In the listing below, locate the line that contains "Beznak (E) lecture hall (38, 1068)" and the line that contains "Hari (D) lecture hall (36, 1064)". Restate word for word those two lines and every line between them, and nothing else.
*** Opening of SOURCE RECORDS ***
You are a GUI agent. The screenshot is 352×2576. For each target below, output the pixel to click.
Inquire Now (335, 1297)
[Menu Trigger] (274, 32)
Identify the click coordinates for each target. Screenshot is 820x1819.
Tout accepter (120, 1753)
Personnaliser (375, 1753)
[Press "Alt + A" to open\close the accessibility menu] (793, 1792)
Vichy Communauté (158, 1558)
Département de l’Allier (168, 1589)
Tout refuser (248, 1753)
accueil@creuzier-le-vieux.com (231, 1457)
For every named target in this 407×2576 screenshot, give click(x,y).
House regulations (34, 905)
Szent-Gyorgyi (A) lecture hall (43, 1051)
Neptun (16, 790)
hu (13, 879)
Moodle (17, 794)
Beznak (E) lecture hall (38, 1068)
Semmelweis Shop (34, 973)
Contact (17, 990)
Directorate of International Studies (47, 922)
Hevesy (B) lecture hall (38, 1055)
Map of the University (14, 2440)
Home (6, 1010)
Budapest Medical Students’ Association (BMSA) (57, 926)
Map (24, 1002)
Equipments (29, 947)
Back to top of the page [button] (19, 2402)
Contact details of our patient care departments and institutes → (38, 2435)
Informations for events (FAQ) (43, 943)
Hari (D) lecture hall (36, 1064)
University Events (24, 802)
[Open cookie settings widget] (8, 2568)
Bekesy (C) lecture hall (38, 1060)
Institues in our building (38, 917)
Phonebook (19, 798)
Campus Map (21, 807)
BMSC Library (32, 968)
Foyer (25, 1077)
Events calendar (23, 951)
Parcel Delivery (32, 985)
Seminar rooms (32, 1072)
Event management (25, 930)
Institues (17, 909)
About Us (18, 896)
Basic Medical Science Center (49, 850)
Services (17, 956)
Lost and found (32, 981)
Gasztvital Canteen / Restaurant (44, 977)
*** Close of SOURCE RECORDS ***
### ANSWER
Beznak (E) lecture hall (38, 1068)
Semmelweis Shop (34, 973)
Contact (17, 990)
Directorate of International Studies (47, 922)
Hevesy (B) lecture hall (38, 1055)
Map of the University (14, 2440)
Home (6, 1010)
Budapest Medical Students’ Association (BMSA) (57, 926)
Map (24, 1002)
Equipments (29, 947)
Back to top of the page [button] (19, 2402)
Contact details of our patient care departments and institutes → (38, 2435)
Informations for events (FAQ) (43, 943)
Hari (D) lecture hall (36, 1064)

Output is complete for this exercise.